[start]
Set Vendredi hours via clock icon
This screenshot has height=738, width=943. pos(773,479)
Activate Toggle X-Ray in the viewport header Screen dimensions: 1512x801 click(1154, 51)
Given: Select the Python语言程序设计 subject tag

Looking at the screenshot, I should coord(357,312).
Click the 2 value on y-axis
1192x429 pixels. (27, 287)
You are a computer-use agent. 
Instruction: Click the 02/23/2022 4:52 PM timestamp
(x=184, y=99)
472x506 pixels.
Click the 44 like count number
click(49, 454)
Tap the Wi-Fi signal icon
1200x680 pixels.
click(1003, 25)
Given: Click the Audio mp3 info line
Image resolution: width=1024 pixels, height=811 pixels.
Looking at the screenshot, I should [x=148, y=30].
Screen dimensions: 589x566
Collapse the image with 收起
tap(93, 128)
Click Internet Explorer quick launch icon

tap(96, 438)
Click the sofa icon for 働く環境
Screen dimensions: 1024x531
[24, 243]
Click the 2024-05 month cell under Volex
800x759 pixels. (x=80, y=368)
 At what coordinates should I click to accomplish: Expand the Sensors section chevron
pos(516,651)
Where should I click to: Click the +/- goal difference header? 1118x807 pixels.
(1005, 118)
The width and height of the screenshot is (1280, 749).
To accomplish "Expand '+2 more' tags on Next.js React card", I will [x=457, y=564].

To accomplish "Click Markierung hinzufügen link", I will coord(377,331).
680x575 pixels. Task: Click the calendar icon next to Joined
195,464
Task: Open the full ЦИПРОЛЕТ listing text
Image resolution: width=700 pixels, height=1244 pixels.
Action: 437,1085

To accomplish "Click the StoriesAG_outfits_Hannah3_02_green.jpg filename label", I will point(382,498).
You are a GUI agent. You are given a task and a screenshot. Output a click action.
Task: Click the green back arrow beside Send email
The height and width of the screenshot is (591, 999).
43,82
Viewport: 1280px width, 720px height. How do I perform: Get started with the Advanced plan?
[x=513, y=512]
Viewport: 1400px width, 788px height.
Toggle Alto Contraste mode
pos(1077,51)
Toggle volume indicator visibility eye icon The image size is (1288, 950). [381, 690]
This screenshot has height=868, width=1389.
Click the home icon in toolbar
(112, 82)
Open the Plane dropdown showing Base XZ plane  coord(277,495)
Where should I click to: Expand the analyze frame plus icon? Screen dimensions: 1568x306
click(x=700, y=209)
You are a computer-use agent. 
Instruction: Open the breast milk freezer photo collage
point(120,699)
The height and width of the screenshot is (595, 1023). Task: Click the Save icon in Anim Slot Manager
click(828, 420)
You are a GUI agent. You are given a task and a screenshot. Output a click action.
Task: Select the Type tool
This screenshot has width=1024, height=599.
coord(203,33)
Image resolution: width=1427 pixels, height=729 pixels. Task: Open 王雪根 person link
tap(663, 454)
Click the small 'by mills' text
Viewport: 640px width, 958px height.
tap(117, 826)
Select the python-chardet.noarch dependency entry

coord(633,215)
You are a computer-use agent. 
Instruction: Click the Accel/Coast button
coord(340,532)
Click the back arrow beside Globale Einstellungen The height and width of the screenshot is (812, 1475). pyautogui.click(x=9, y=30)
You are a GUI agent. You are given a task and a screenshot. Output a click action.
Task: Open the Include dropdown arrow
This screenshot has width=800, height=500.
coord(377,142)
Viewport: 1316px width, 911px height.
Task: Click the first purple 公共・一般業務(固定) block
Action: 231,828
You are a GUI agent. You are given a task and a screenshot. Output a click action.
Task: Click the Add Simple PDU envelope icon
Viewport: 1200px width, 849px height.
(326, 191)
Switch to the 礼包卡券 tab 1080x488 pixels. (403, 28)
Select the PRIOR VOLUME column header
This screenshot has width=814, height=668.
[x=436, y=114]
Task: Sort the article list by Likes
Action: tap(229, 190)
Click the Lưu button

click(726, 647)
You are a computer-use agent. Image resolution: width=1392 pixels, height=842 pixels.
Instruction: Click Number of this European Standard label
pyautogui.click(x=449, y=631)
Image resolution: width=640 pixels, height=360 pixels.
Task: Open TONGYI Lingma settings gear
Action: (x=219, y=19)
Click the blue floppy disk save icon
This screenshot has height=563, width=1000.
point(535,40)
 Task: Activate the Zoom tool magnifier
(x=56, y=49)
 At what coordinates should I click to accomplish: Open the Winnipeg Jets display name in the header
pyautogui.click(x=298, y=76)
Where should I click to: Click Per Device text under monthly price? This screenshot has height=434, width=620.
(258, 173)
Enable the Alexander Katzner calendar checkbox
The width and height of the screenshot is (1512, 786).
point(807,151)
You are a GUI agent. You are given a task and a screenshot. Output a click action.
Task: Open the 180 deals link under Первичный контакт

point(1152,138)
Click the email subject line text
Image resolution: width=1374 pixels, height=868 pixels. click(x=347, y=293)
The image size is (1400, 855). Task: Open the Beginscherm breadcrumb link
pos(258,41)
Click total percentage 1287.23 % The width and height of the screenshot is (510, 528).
[end]
Stated goal ▸
Copy every one of the items above, character for character, with nothing changed or left out.

Solution ▸
Set Vendredi hours via clock icon
This screenshot has height=738, width=943. pos(773,479)
Activate Toggle X-Ray in the viewport header Screen dimensions: 1512x801 click(1154, 51)
Given: Select the Python语言程序设计 subject tag

Looking at the screenshot, I should coord(357,312).
Click the 2 value on y-axis
1192x429 pixels. (27, 287)
You are a computer-use agent. 
Instruction: Click the 02/23/2022 4:52 PM timestamp
(x=184, y=99)
472x506 pixels.
Click the 44 like count number
click(49, 454)
Tap the Wi-Fi signal icon
1200x680 pixels.
click(1003, 25)
Given: Click the Audio mp3 info line
Image resolution: width=1024 pixels, height=811 pixels.
Looking at the screenshot, I should [x=148, y=30].
Screen dimensions: 589x566
Collapse the image with 收起
tap(93, 128)
Click Internet Explorer quick launch icon

tap(96, 438)
Click the sofa icon for 働く環境
Screen dimensions: 1024x531
[24, 243]
Click the 2024-05 month cell under Volex
800x759 pixels. (x=80, y=368)
 At what coordinates should I click to accomplish: Expand the Sensors section chevron
pos(516,651)
Where should I click to: Click the +/- goal difference header? 1118x807 pixels.
(1005, 118)
The width and height of the screenshot is (1280, 749).
To accomplish "Expand '+2 more' tags on Next.js React card", I will [x=457, y=564].

To accomplish "Click Markierung hinzufügen link", I will coord(377,331).
680x575 pixels. Task: Click the calendar icon next to Joined
195,464
Task: Open the full ЦИПРОЛЕТ listing text
Image resolution: width=700 pixels, height=1244 pixels.
Action: 437,1085

To accomplish "Click the StoriesAG_outfits_Hannah3_02_green.jpg filename label", I will point(382,498).
You are a GUI agent. You are given a task and a screenshot. Output a click action.
Task: Click the green back arrow beside Send email
The height and width of the screenshot is (591, 999).
43,82
Viewport: 1280px width, 720px height. How do I perform: Get started with the Advanced plan?
[x=513, y=512]
Viewport: 1400px width, 788px height.
Toggle Alto Contraste mode
pos(1077,51)
Toggle volume indicator visibility eye icon The image size is (1288, 950). [381, 690]
This screenshot has height=868, width=1389.
Click the home icon in toolbar
(112, 82)
Open the Plane dropdown showing Base XZ plane  coord(277,495)
Where should I click to: Expand the analyze frame plus icon? Screen dimensions: 1568x306
click(x=700, y=209)
You are a computer-use agent. 
Instruction: Open the breast milk freezer photo collage
point(120,699)
The height and width of the screenshot is (595, 1023). Task: Click the Save icon in Anim Slot Manager
click(828, 420)
You are a GUI agent. You are given a task and a screenshot. Output a click action.
Task: Select the Type tool
This screenshot has width=1024, height=599.
coord(203,33)
Image resolution: width=1427 pixels, height=729 pixels. Task: Open 王雪根 person link
tap(663, 454)
Click the small 'by mills' text
Viewport: 640px width, 958px height.
tap(117, 826)
Select the python-chardet.noarch dependency entry

coord(633,215)
You are a computer-use agent. 
Instruction: Click the Accel/Coast button
coord(340,532)
Click the back arrow beside Globale Einstellungen The height and width of the screenshot is (812, 1475). pyautogui.click(x=9, y=30)
You are a GUI agent. You are given a task and a screenshot. Output a click action.
Task: Open the Include dropdown arrow
This screenshot has width=800, height=500.
coord(377,142)
Viewport: 1316px width, 911px height.
Task: Click the first purple 公共・一般業務(固定) block
Action: 231,828
You are a GUI agent. You are given a task and a screenshot. Output a click action.
Task: Click the Add Simple PDU envelope icon
Viewport: 1200px width, 849px height.
(326, 191)
Switch to the 礼包卡券 tab 1080x488 pixels. (403, 28)
Select the PRIOR VOLUME column header
This screenshot has width=814, height=668.
[x=436, y=114]
Task: Sort the article list by Likes
Action: tap(229, 190)
Click the Lưu button

click(726, 647)
You are a computer-use agent. Image resolution: width=1392 pixels, height=842 pixels.
Instruction: Click Number of this European Standard label
pyautogui.click(x=449, y=631)
Image resolution: width=640 pixels, height=360 pixels.
Task: Open TONGYI Lingma settings gear
Action: (x=219, y=19)
Click the blue floppy disk save icon
This screenshot has height=563, width=1000.
point(535,40)
 Task: Activate the Zoom tool magnifier
(x=56, y=49)
 At what coordinates should I click to accomplish: Open the Winnipeg Jets display name in the header
pyautogui.click(x=298, y=76)
Where should I click to: Click Per Device text under monthly price? This screenshot has height=434, width=620.
(258, 173)
Enable the Alexander Katzner calendar checkbox
The width and height of the screenshot is (1512, 786).
point(807,151)
You are a GUI agent. You are given a task and a screenshot. Output a click action.
Task: Open the 180 deals link under Первичный контакт

point(1152,138)
Click the email subject line text
Image resolution: width=1374 pixels, height=868 pixels. click(x=347, y=293)
The image size is (1400, 855). Task: Open the Beginscherm breadcrumb link
pos(258,41)
Click total percentage 1287.23 % The width and height of the screenshot is (510, 528).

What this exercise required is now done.